Task objective: Count the lines below that contain the string "icon", matching case exactly. Give only the number.
---------- Exercise data ----------
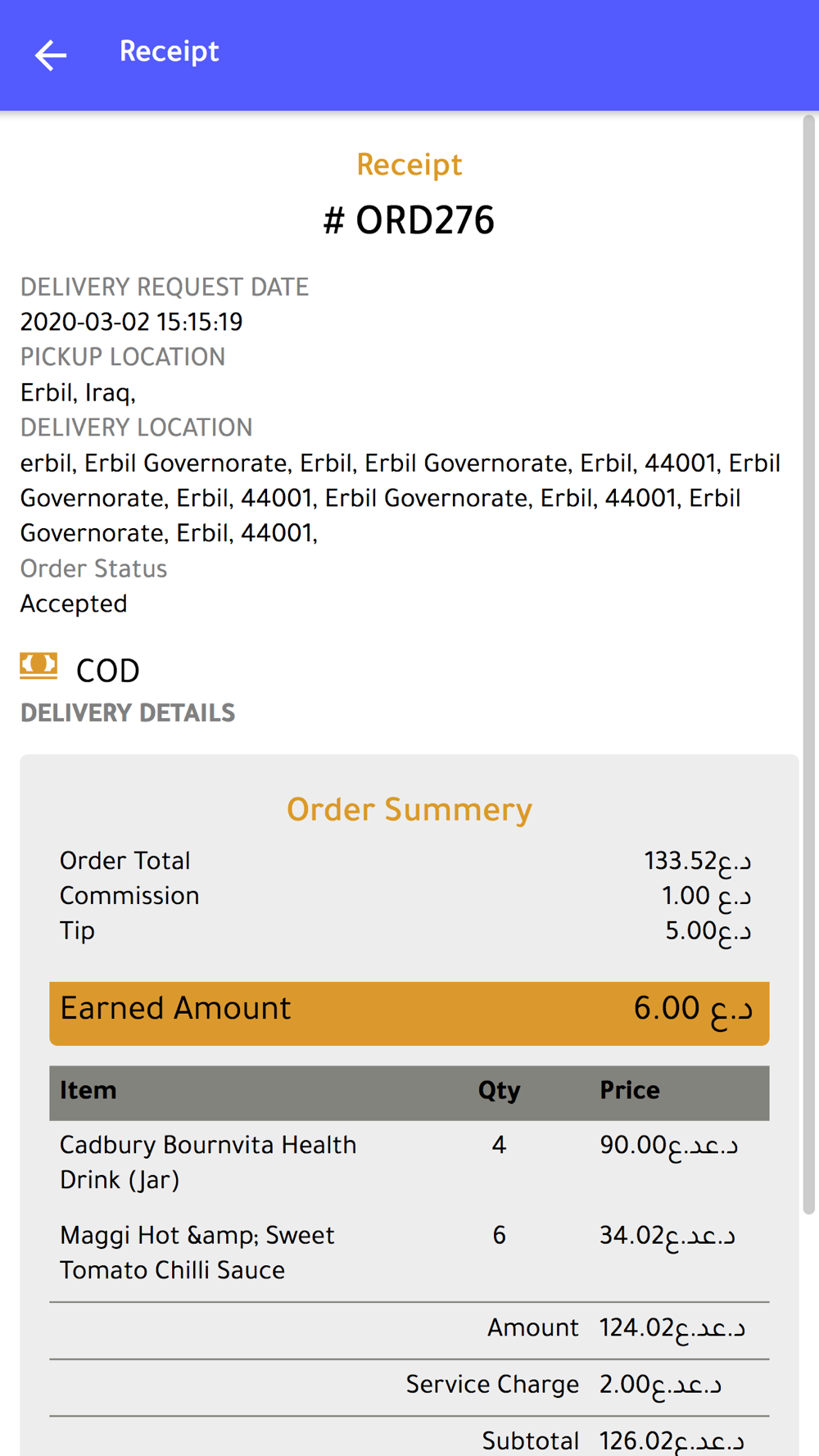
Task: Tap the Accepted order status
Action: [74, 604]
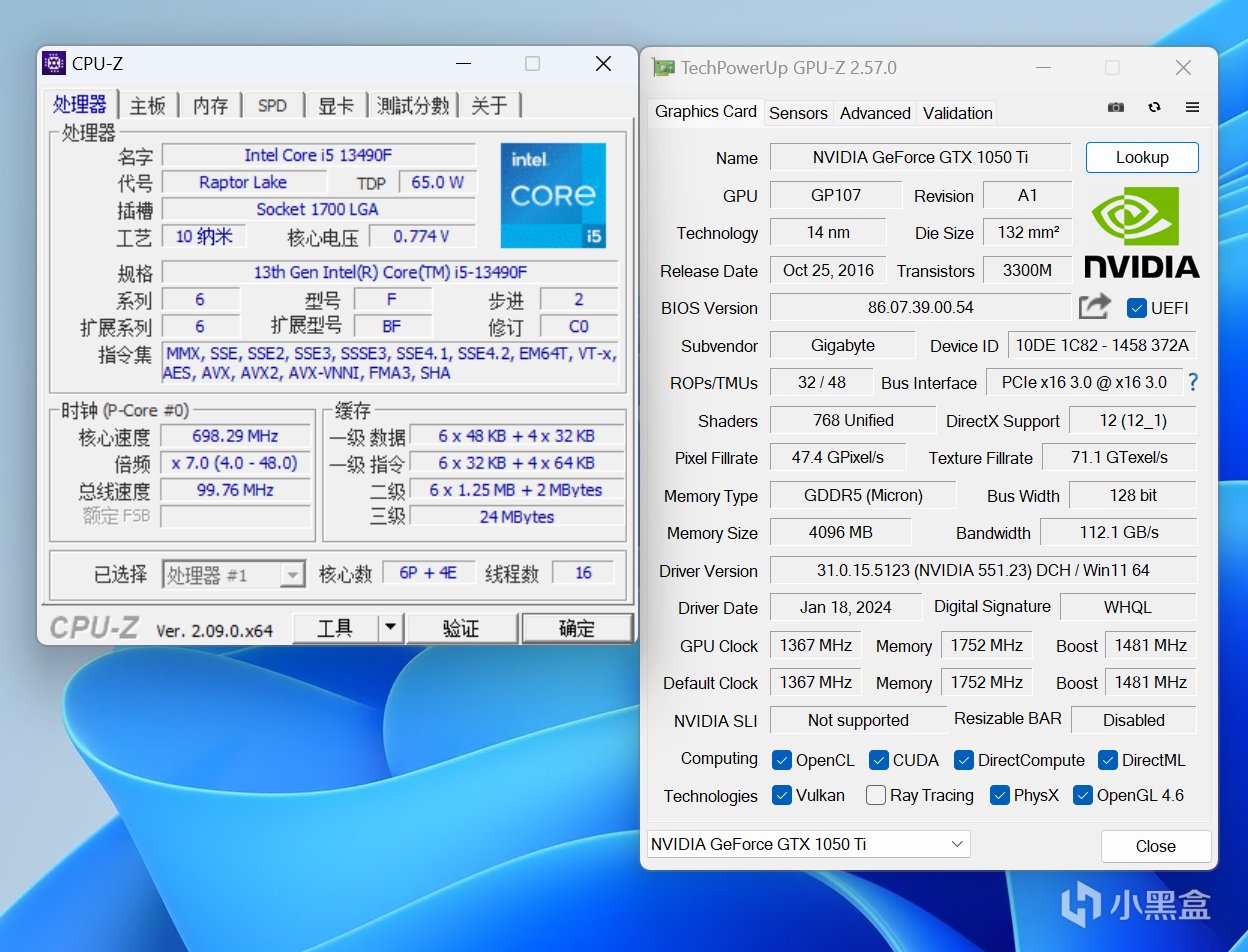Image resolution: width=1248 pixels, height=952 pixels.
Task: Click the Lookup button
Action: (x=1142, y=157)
----------
---------- Exercise data ----------
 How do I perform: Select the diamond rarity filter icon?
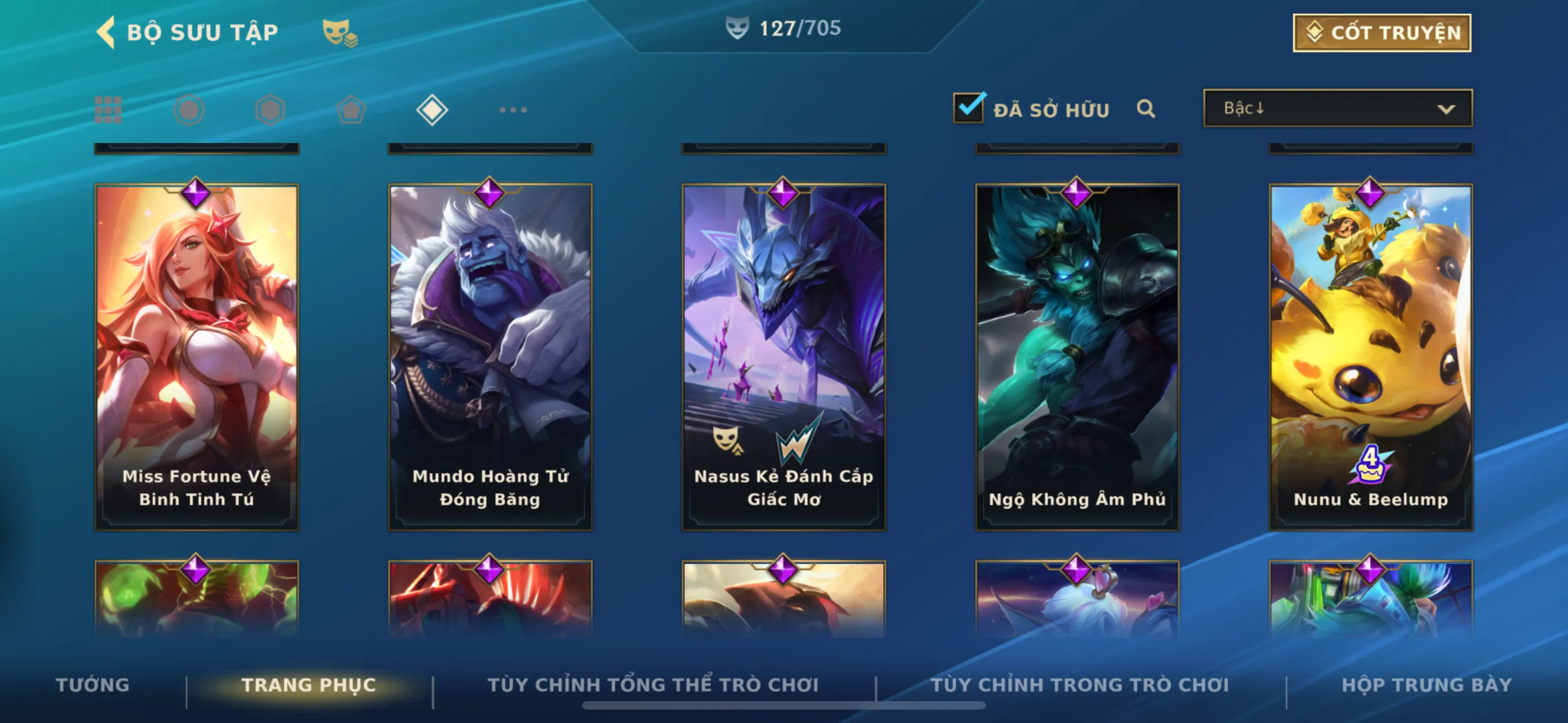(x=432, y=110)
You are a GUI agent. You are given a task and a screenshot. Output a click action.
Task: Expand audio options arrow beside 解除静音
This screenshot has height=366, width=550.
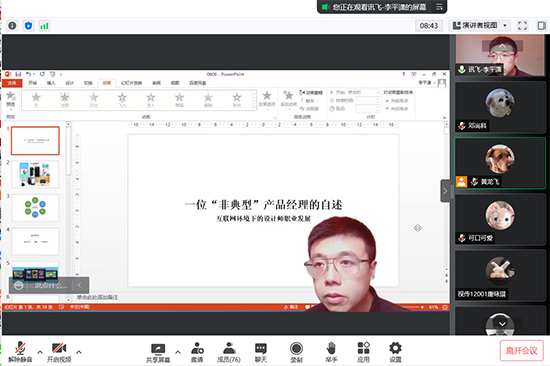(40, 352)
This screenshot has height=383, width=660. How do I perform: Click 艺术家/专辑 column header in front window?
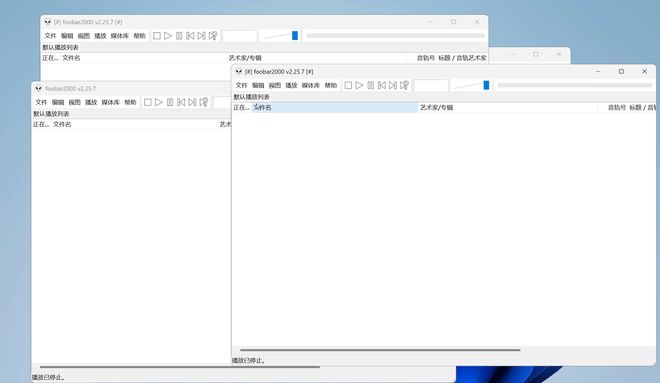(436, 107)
----------
---------- Exercise data ----------
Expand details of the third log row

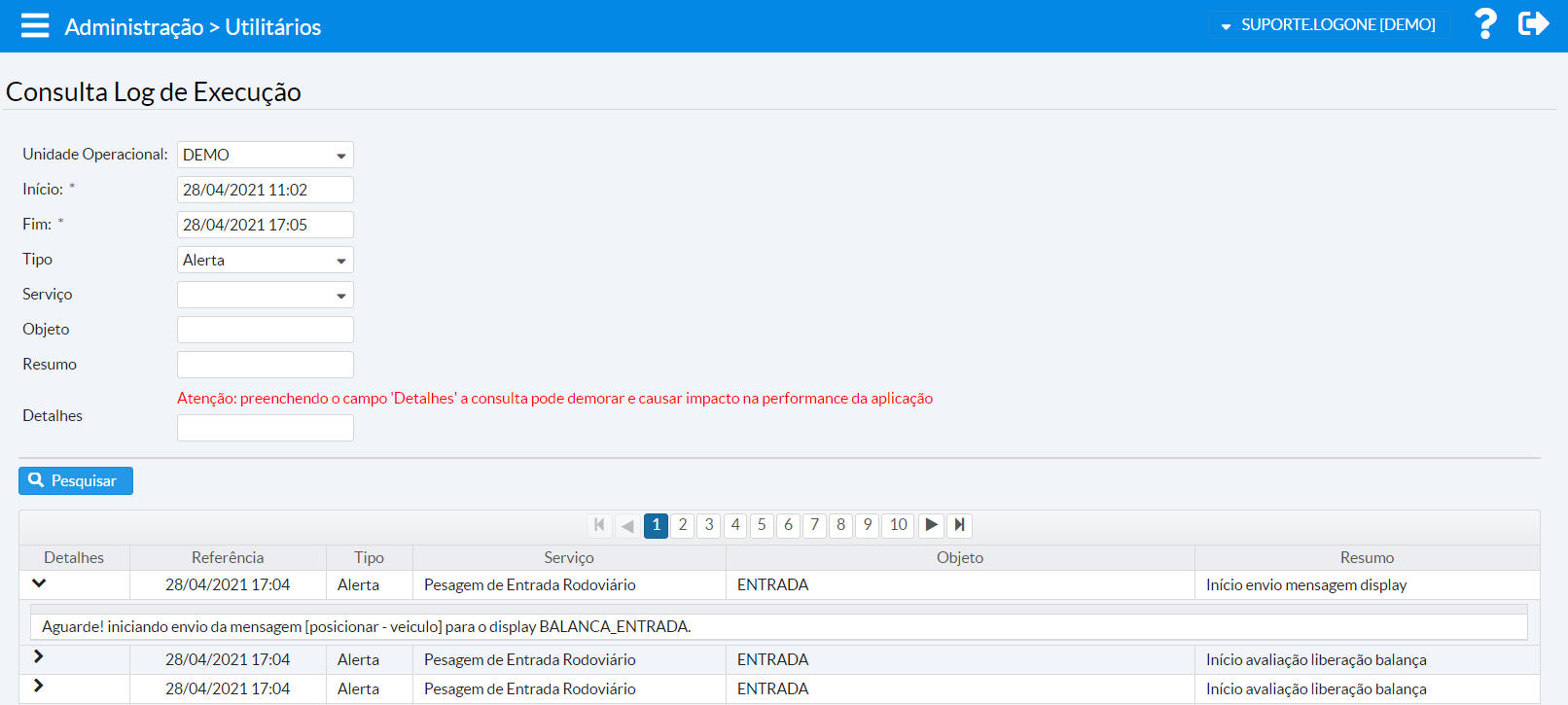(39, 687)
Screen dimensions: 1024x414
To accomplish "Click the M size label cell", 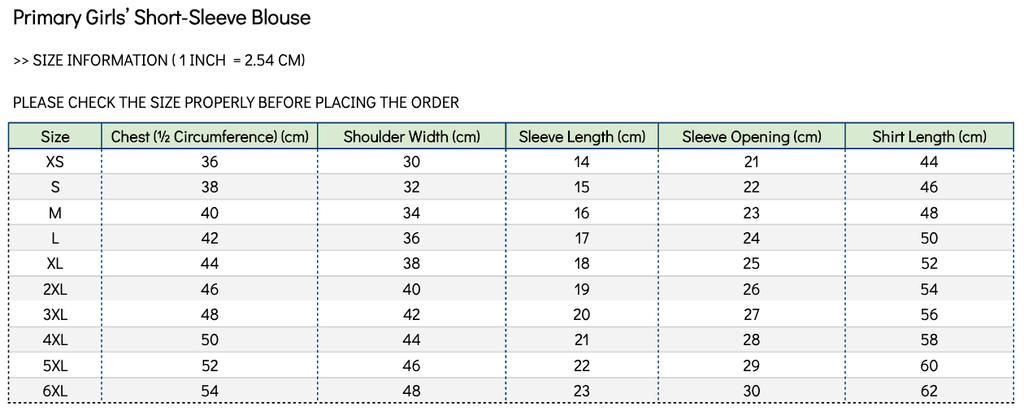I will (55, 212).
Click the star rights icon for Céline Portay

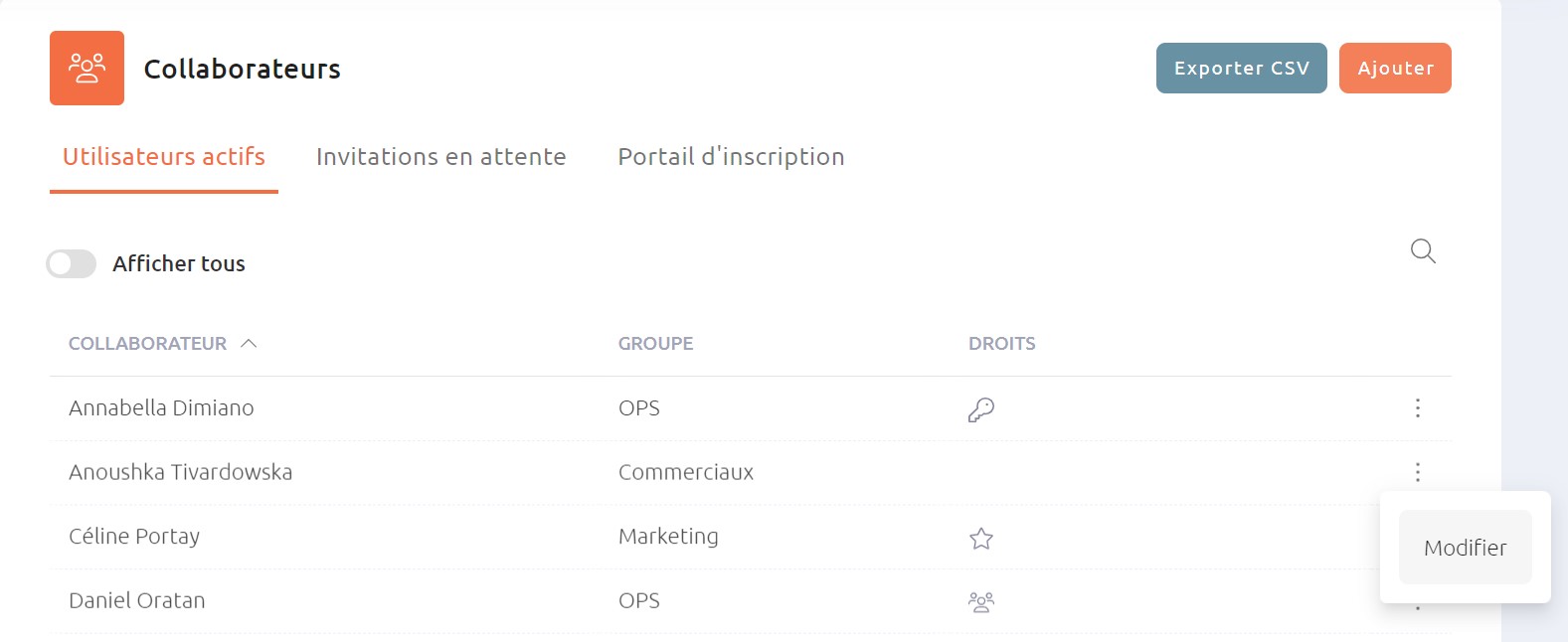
----------
Expected answer: 2